Task instructions ▸ Find "The height and width of the screenshot is (604, 1002)." in the listing below, then set down only that line and each later line, unchanged, leaving out pictures.

Input data ▸
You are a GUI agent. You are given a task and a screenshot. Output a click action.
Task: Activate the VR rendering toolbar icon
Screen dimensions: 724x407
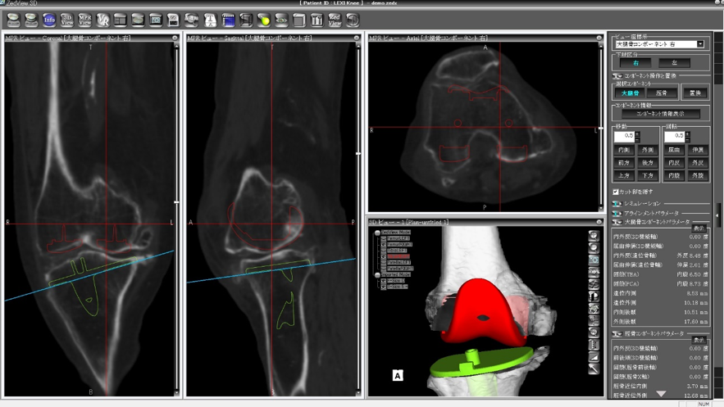pyautogui.click(x=102, y=20)

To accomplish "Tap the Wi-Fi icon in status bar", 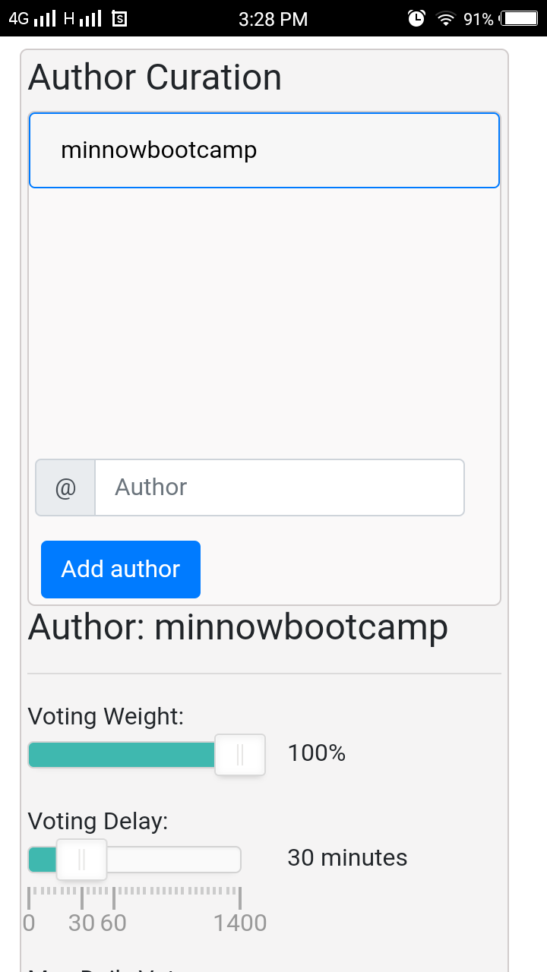I will [445, 19].
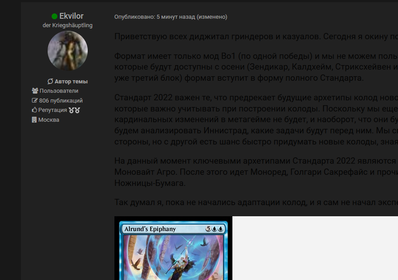This screenshot has width=398, height=280.
Task: Click the second reputation medal icon
Action: coord(77,110)
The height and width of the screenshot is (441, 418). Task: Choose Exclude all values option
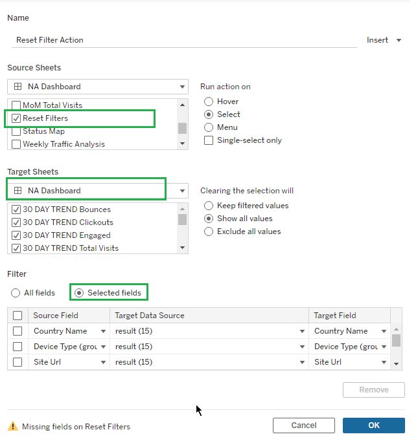point(209,231)
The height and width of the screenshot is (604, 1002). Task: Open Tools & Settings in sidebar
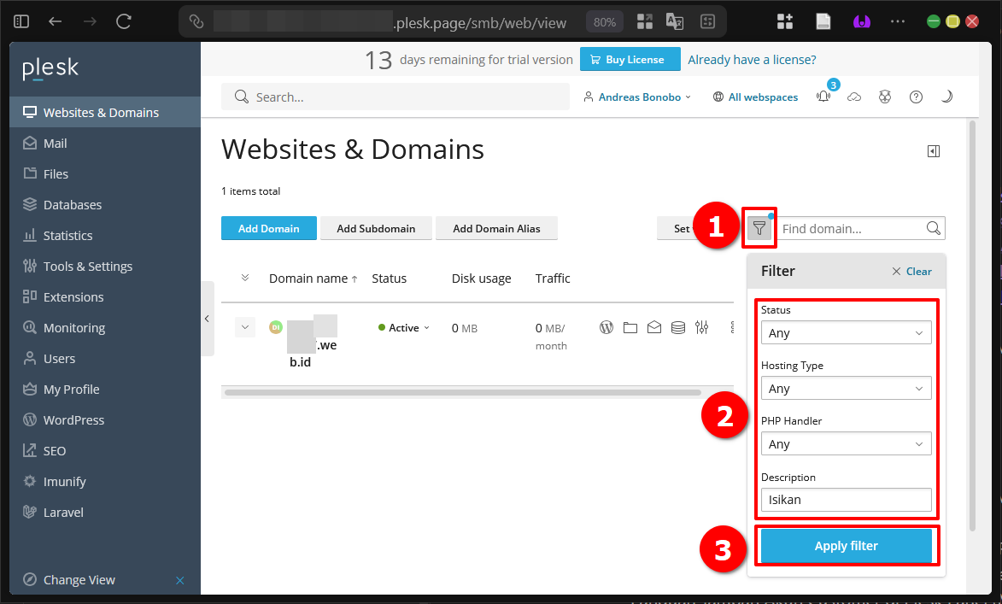88,267
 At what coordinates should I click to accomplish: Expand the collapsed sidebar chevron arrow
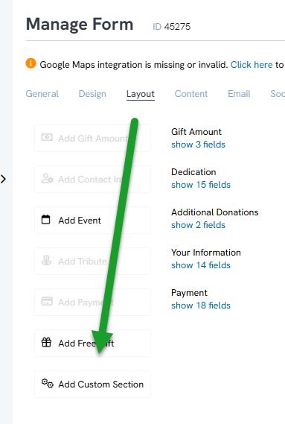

Output for this task ▸
The height and width of the screenshot is (604, 1002). Task: Open Tools & Settings in sidebar
88,267
 At what coordinates should I click to accomplish: Expand the collapsed sidebar chevron arrow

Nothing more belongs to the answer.